### WHAT THE TASK REQUIRES
Copy out the records below from the start of the records through the line containing "[x=16, y=277]", inclusive.

[Excerpt from a dataset]
________________________

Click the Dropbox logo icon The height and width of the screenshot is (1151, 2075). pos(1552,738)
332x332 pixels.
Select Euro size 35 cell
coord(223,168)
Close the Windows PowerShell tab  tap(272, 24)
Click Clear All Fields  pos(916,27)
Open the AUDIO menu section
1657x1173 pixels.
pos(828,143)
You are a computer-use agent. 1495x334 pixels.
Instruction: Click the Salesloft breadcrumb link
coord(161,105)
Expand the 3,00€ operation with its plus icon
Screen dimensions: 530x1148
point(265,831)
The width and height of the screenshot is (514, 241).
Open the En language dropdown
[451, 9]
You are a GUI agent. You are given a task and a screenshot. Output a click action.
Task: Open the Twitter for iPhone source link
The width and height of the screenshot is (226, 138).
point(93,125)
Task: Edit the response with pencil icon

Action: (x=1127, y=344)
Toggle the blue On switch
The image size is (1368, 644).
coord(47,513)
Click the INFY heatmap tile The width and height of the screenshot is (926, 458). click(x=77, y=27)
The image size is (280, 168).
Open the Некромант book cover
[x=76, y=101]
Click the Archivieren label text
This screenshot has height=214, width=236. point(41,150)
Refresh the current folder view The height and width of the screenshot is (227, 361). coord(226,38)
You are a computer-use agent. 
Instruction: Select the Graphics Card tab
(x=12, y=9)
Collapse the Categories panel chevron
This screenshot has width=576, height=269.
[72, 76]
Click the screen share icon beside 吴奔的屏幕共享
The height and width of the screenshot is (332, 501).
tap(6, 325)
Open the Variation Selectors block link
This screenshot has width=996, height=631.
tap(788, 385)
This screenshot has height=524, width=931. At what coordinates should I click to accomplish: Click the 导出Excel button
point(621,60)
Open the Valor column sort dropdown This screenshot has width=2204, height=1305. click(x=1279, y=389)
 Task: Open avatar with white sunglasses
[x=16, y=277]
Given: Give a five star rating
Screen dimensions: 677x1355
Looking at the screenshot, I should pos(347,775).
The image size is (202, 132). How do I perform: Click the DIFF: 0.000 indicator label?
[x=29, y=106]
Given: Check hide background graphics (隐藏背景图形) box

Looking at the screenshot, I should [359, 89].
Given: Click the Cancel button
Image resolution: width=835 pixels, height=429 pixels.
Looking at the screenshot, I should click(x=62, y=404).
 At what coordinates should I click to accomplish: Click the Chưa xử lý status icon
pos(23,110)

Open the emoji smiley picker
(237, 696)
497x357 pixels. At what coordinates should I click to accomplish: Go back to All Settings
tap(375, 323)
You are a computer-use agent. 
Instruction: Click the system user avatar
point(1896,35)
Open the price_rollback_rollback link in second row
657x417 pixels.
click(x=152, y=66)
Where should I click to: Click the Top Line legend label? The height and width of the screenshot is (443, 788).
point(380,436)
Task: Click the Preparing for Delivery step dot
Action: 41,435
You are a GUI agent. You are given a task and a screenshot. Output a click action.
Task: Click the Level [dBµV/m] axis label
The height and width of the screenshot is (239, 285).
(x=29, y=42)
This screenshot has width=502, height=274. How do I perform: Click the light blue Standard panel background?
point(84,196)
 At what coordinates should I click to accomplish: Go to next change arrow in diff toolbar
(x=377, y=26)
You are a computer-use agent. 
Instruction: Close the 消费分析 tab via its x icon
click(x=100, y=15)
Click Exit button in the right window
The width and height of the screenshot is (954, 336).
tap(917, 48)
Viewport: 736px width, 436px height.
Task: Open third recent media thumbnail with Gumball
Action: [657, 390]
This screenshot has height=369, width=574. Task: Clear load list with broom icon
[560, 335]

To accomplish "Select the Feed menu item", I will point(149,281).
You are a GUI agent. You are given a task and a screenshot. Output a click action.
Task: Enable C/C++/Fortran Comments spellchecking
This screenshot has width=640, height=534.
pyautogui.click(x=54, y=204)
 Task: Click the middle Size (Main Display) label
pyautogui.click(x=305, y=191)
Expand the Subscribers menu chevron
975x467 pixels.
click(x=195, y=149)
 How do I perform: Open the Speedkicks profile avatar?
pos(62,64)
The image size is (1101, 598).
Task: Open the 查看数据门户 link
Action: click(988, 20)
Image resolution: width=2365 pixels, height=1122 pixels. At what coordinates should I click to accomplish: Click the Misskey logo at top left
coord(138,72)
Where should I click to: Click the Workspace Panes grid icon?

________________________

### SOLUTION FOR THIS PROBLEM
Click the Dropbox logo icon The height and width of the screenshot is (1151, 2075). pos(1552,738)
332x332 pixels.
Select Euro size 35 cell
coord(223,168)
Close the Windows PowerShell tab  tap(272, 24)
Click Clear All Fields  pos(916,27)
Open the AUDIO menu section
1657x1173 pixels.
pos(828,143)
You are a computer-use agent. 1495x334 pixels.
Instruction: Click the Salesloft breadcrumb link
coord(161,105)
Expand the 3,00€ operation with its plus icon
Screen dimensions: 530x1148
point(265,831)
The width and height of the screenshot is (514, 241).
Open the En language dropdown
[451, 9]
You are a GUI agent. You are given a task and a screenshot. Output a click action.
Task: Open the Twitter for iPhone source link
The width and height of the screenshot is (226, 138).
point(93,125)
Task: Edit the response with pencil icon

Action: (x=1127, y=344)
Toggle the blue On switch
The image size is (1368, 644).
coord(47,513)
Click the INFY heatmap tile The width and height of the screenshot is (926, 458). click(x=77, y=27)
The image size is (280, 168).
Open the Некромант book cover
[x=76, y=101]
Click the Archivieren label text
This screenshot has height=214, width=236. point(41,150)
Refresh the current folder view The height and width of the screenshot is (227, 361). coord(226,38)
You are a computer-use agent. 
Instruction: Select the Graphics Card tab
(x=12, y=9)
Collapse the Categories panel chevron
This screenshot has width=576, height=269.
[72, 76]
Click the screen share icon beside 吴奔的屏幕共享
The height and width of the screenshot is (332, 501).
tap(6, 325)
Open the Variation Selectors block link
This screenshot has width=996, height=631.
tap(788, 385)
This screenshot has height=524, width=931. At what coordinates should I click to accomplish: Click the 导出Excel button
point(621,60)
Open the Valor column sort dropdown This screenshot has width=2204, height=1305. click(x=1279, y=389)
 Task: Open avatar with white sunglasses
[x=16, y=277]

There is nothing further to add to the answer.